Joint Relational Database Generation via Graph-Conditional Diffusion Models
Mohamed Amine Ketata, David Lüdke, Leo Schwinn, Stephan Günnemann
TL;DR
We address synthetic relational database generation by moving beyond autoregressive table-ordering and toward a joint, graph-based framework. The paper introduces Graph-Conditional Relational Diffusion Model (GRDM), which first samples a structure-preserving graph ${\mathcal{G}}=(\mathcal{V},\mathcal{E},\mathcal{X})$ to represent ${\mathcal{R}}$, and then jointly denoises node attributes with a diffusion model conditioned on a local $K$-hop neighborhood, modeling $p({\mathcal{G}}) = p({\mathcal{V}}, {\mathcal{E}}) p({\mathcal{X}}|{\mathcal{V}}, {\mathcal{E}})$. The method leverages a node-degree-preserving random graph generator and a heterogeneous MP-GNN to predict noise vectors, enabling parallel, scalable sampling and capturing long-range inter-table dependencies. Experiments on six real-world RDBs demonstrate substantial improvements in multi-hop fidelity metrics over autoregressive baselines, while maintaining competitive single-table fidelity. This approach advances privacy-preserving data generation for relational data and paves the way for more scalable, flexible downstream analyses of synthetic RDBs.
Abstract
Building generative models for relational databases (RDBs) is important for applications like privacy-preserving data release and augmenting real datasets. However, most prior work either focuses on single-table generation or relies on autoregressive factorizations that impose a fixed table order and generate tables sequentially. This approach limits parallelism, restricts flexibility in downstream applications like missing value imputation, and compounds errors due to commonly made conditional independence assumptions.
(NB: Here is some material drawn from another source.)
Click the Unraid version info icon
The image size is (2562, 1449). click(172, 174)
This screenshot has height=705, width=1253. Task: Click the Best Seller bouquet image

We propose a fundamentally different approach: jointly modeling all tables in an RDB without imposing any order. By using a natural graph representation of RDBs, we propose the Graph-Conditional Relational Diffusion Model (GRDM). GRDM leverages a graph neural network to jointly denoise row attributes and capture complex inter-table dependencies. Extensive experiments on six real-world RDBs demonstrate that our approach substantially outperforms autoregressive baselines in modeling multi-hop inter-table correlations and achieves state-of-the-art performance on single-table fidelity metrics.